Jeudi 7 septembre

Ce midi, pique-nique aux lacs d’Ylisse avec les cinquièmes et les quatrièmes. Comme de bien entendu, je chaperonne les 5èmes Glee. Pendant que Solange, sa soeur jumelle, fait les yeux doux à l’un des nouveaux, Delphine s’est mise à ma hauteur et me bombarde de questions et d’anecdotes. Très vite et sans reprendre son souffle. J’apprends donc que sa prof de SVT eh ben c’est sa voisine et qu’une fois elle est entrée dans le magasin de son papa pour acheter un grand bouquet de fleurs blanches oui ce magasin là monsieur oh et regardez il y a tatie à travers la vitre ma tatie avec qui je vais à l’église pourquoi monsieur ils ont fermé l’église pour la détruire ah non pour la rénover j’ai eu peur…

Un peu étourdi, je relève la tête : le long ruban de mômes se déroule plutôt sagement, et j’ai une bouffée vaniteuse en me disant que, quand même, les profs d’Ylisse sont doués, pour réussir à canaliser une telle troupe. En premier lieu Lady T. qui a hérité de la délicate charge de prof principale des 4ème Glee, classe très vive, mais capable de dénigrer un prof comme pas deux. Elle n’a pas hésiter à leur rentrer dans le lard et ça a l’air de fonctionner : ils la considèrent déjà avec un respect un peu terrifié.

Au moment du repas, je remarque un peu ahuri que les 5èmes Glee sont vachement compétents niveau pique-nique : ils ont apporté des couvertures qu’ils étendent sous un arbre, transformant la pause approximative sandwichs plastique chips en un bucolique déjeuner sur l’herbe. 

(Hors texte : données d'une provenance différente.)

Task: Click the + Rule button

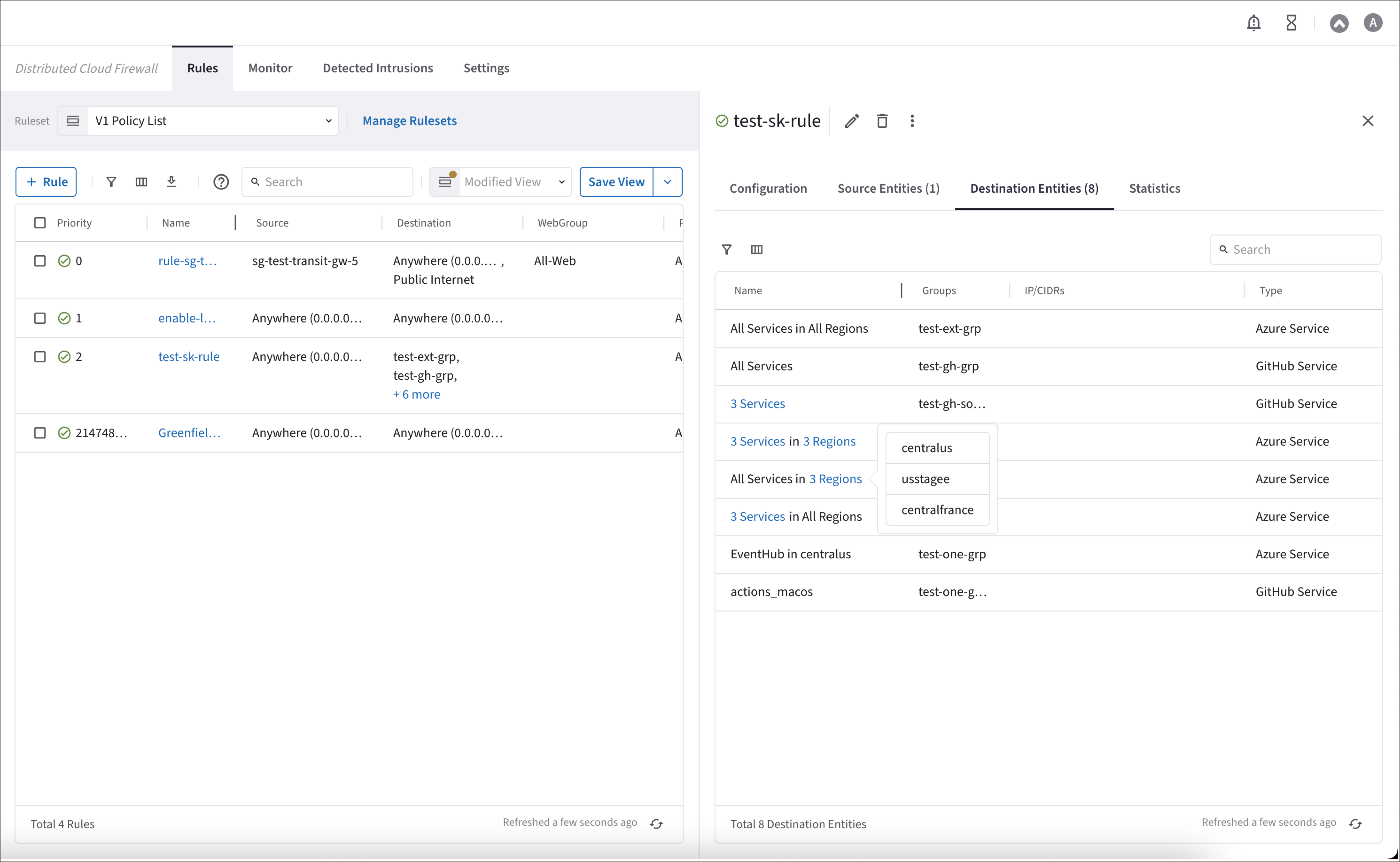Action: pos(46,182)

Mais il est déjà temps de passer aux activités – une trentaine pas moins – qu’on nous a demandé de concocter pour cet après-midi et celui de demain. Pour ma part, j’ai joué la sécurité en proposant du mime, tâche qui présente le double-avantage de :

1. Reposer les oreilles.

2. Nécessiter zéro matériel.

Les équipes se lancent donc dans d’hasardeuses improvisations, tentant de recréer un tremblement de terre, l’attaque d’une banque ou le secours chevaleresque d’un gent damoiseau. 

Je continue à considérer cette sortie avec beaucoup de circonspection. Oui, présenter le bahut comme un endroit doux, agréable est essentiel. Mais faire cours est-il aussi violent pour les mômes que nous soyions, dès la première semaine, en train de les sortir des salles de classe ? L’interrogation n’a rien de réthorique. 

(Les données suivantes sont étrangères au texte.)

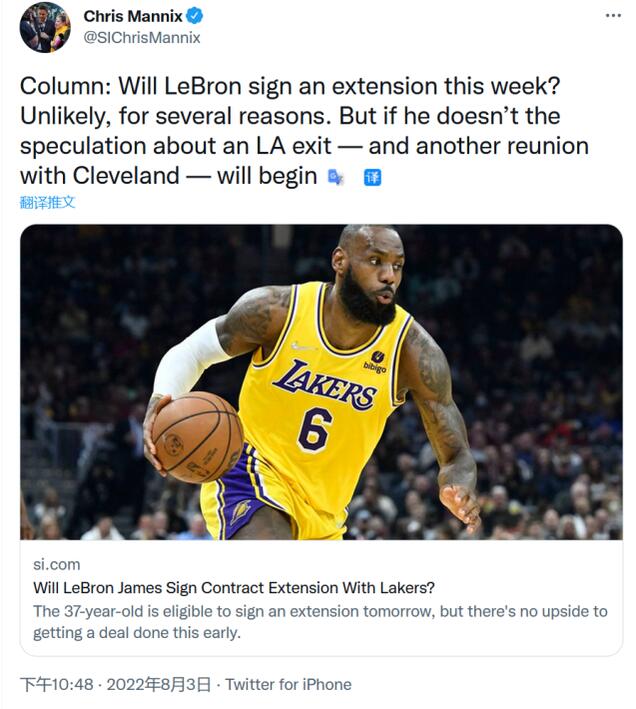The width and height of the screenshot is (636, 709).
Task: Open the Twitter for iPhone source link
Action: click(x=288, y=685)
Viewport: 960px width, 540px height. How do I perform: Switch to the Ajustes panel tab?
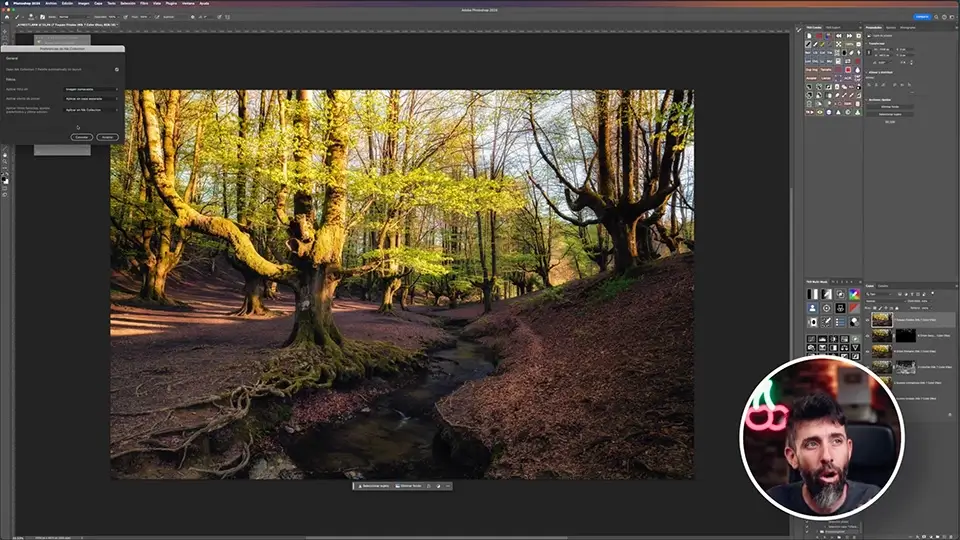pyautogui.click(x=891, y=28)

Au retour, trois rencontres, encore trois élèves de cinquième Glee. Freed, un élève ultra bûcheur aux résultats cosmique un “petit homme de combat”, comme le dit Monsieur Vivi, multi instrumentiste, qui vient me raconter une série de blagues idiotes auxquelles, bien évidemment, je me tords de rire. Regard de gamin fier de sa bêtise, avoir fait rire un adulte. J’ai la prétention de croire que ça lui a fait beaucoup de bien.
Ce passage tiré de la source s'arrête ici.